Saturday 26 January 2008

If you go down underground today...

So there you are, in the near blackness, following a small dark-haired woman in a red coat and a black top hat through the underground streets of Edinburgh. Streets which were blocked off and hidden from view for more than 100 years, until the early 1990s when a student knocked out a wall in his rented flat and found stairs leading down.
What makes the experience perfect is the sound of the water drops falling into small puddles, the plump echoes between the walls, which are oozing dampness. It is also the way Sheen (for that is her name) can mould her voice around the stories, as if she is stroking time. Moving back to when the merchants for whom these then-fashionable streets were built, abandoned them because they leaked. Back to when being homeless was made a crime punishable by hanging, and hundreds of the city's poorest people piled into these cramped tunnels and rooms at dusk, to wait out the night.
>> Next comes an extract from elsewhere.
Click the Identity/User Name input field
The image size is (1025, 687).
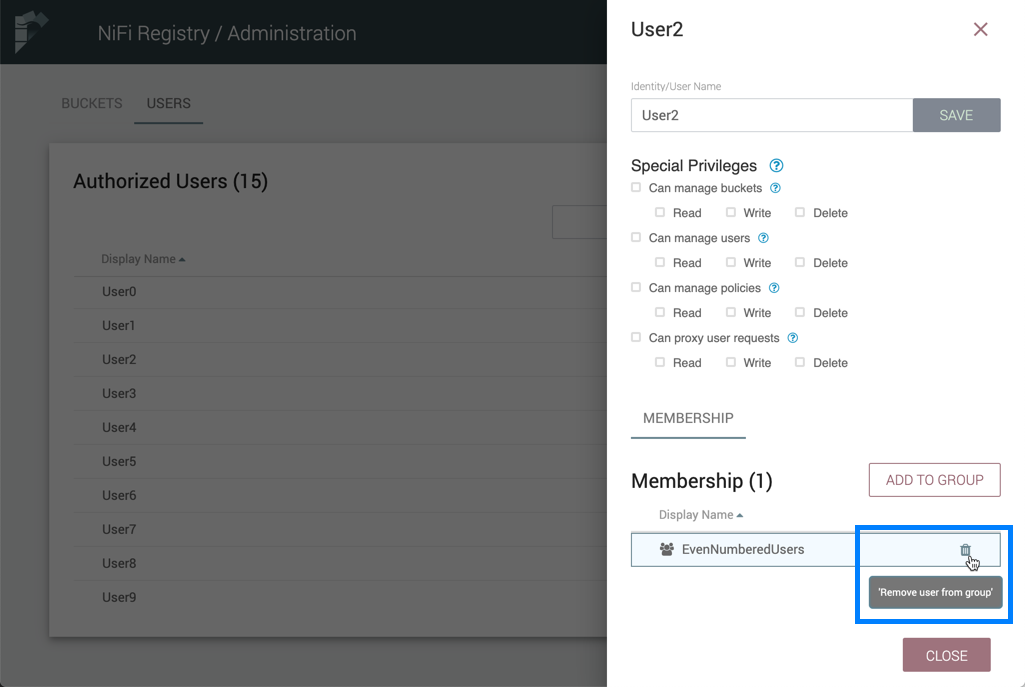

Back to the night when the city burned and as the fire raged above ground and all those huddled masses thought they were safe, the entrances collapsed and together they were slowly suffocated and baked until they were nothing but a quivering cake of well-cooked flesh.

Later you join another small group and follow Martin into another section underneath South Bridge, and inbetween stories of paranormal reports he tells you of how the spaces that were originally used to store wine were later taken over by other entrepreneurs who would use them to stash the bodies they had just dug up (they would have to fold up the limbs to make them fit), before transfering them through the buried streets to Edinburgh University's growing medical department, where a no-questions, payment-upon-delivery service was in operation.

Martin will hand out the EMF detection meters, which are used to identify disruptions in the natural magnetic field. Ie - we're trying to swoop our hands through ghost bodies. You may wish to stay away from the tall man in the dark coat, because the tell-tale clicks of the hand-held device just seem to follow him. Perhaps it has something to do with how he boldly stepped into a circle of stones that local witches had abandoned after trapping negative energy inside. Perhaps the ghosts can smell it on him.


All you really want to do is just stay there in the dark. Just be left there alone for awhile, to let everything about the place seep into you. See if the little Jack or the one called The Watcher will pay you a visit. Or the peaceful cobbler, keeping one room safe from evil.
Who knows, maybe after you leave, the water drops will blossom into footsteps and the endless march will resume.

1 comment:

Anonymous said...

for reals? creepy. i am becoming more claustraphobic in my advancing age.